PA 867 enters Taylor Township in Blair County and runs north-northeast through agricultural areas with woods and homes, becoming Bloomfield Road. Though the road was maintained by the Pennsylvania Department of Transportation (PennDOT) in Bedford County, maintenance on PA 867 in Taylor Township and Roaring Spring is performed by the respective municipality in Blair County. The road continues through rural areas before heading into the borough of Roaring Spring and becoming Bloomfield Street, heading north past homes. The route turns north onto Main Street and crosses the Hollidaysburg and Roaring Spring Railroad, heading into residential and commercial areas. At the intersection with Spang Street, PA 867 becomes a one-way pair with the southbound direction continuing along one-way Main Street and the northbound direction heading northeast on two-way Spang Street before heading northwest on one-way East Main Street. The two directions of the route merge back together and continue north on Main Street between industrial areas to the west and homes to the east.
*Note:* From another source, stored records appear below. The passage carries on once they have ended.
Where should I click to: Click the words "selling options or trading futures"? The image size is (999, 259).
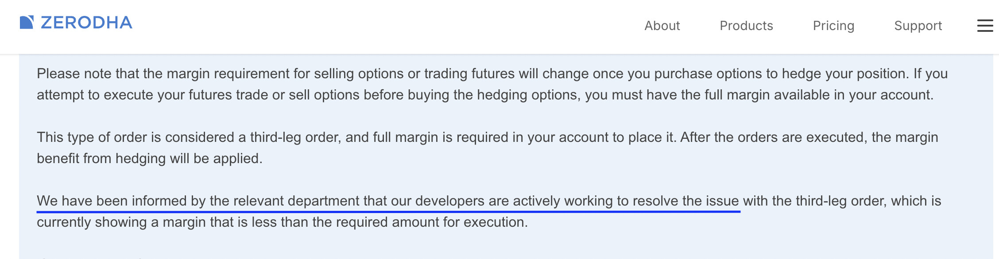tap(414, 74)
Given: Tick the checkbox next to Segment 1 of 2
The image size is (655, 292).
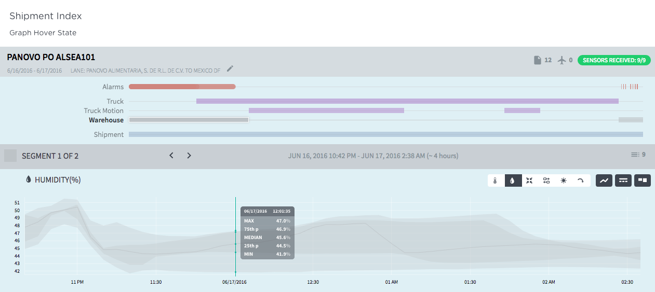Looking at the screenshot, I should click(10, 156).
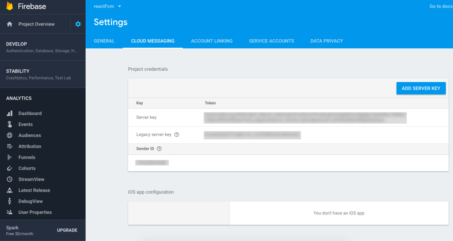This screenshot has width=453, height=241.
Task: Click the Legacy server key help icon
Action: coord(177,135)
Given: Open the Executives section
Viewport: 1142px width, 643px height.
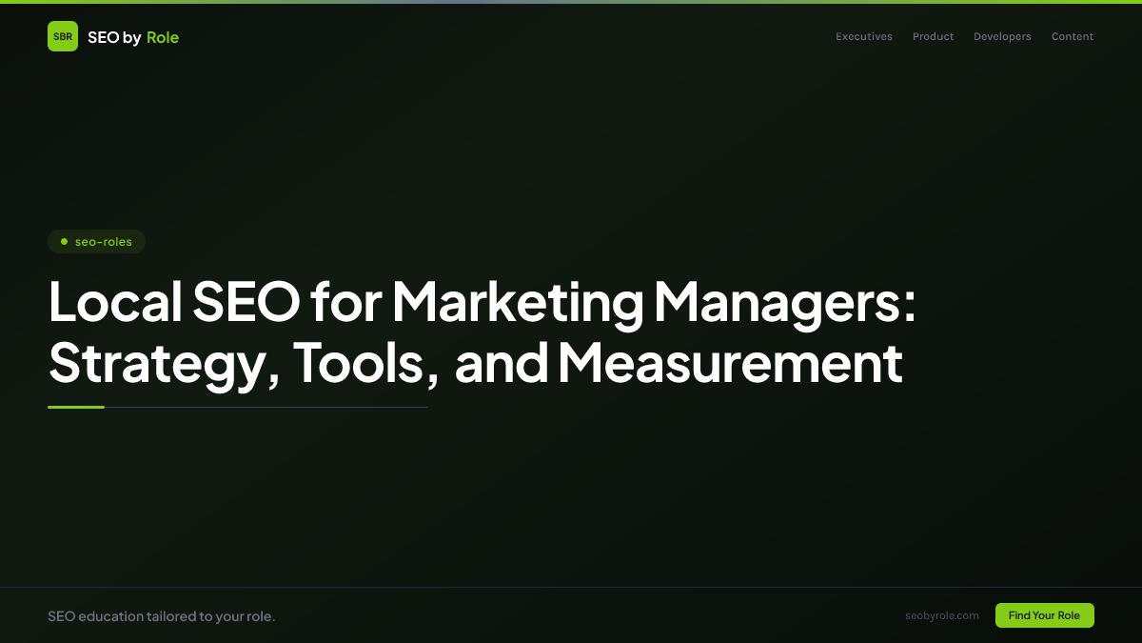Looking at the screenshot, I should tap(863, 36).
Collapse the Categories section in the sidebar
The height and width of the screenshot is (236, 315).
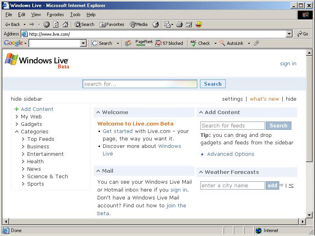coord(17,132)
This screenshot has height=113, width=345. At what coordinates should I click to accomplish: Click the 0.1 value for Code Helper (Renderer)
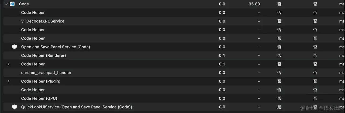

PA 864 crosses back into Taylor Township and heads through wooded areas, ending at an intersection with PA 36/PA 164.

==Major intersections==

| County | Location | mi | km | Destinations | Notes |
| Bedford | South Woodbury Township | 0.000 | 0.000 | PA 869 (Brumbaugh Road) – New Enterprise, Osterburg | Southern terminus |
| Bloomfield Township | 5.555 | 8.940 | PA 868 south (Potter Creek Road) – Loysburg | Northern terminus of PA 868 |
| Blair | Taylor Township | 12.211 | 19.652 | PA 36 / PA 164 (Woodbury Pike) – Hollidaysburg, Martinsburg | Northern terminus |
1.000 mi = 1.609 km; 1.000 km = 0.621 mi

==PA 867 Truck==

Pennsylvania Route 867 Truck was a truck route of PA 867 following PA 869, Interstate 99, and PA 36/164, forming a loop at the ends of the main route. It provided access to Sproul Mountain Road, which had a weight-restricted bridge over a tributary of Halter Creek on which trucks on which trucks and combination loads over 36 tons were prohibited, to which PA 867 was the quickest access. It was signed in 2013. The bridge was reconstructed in 2020, and signs were removed in 2022.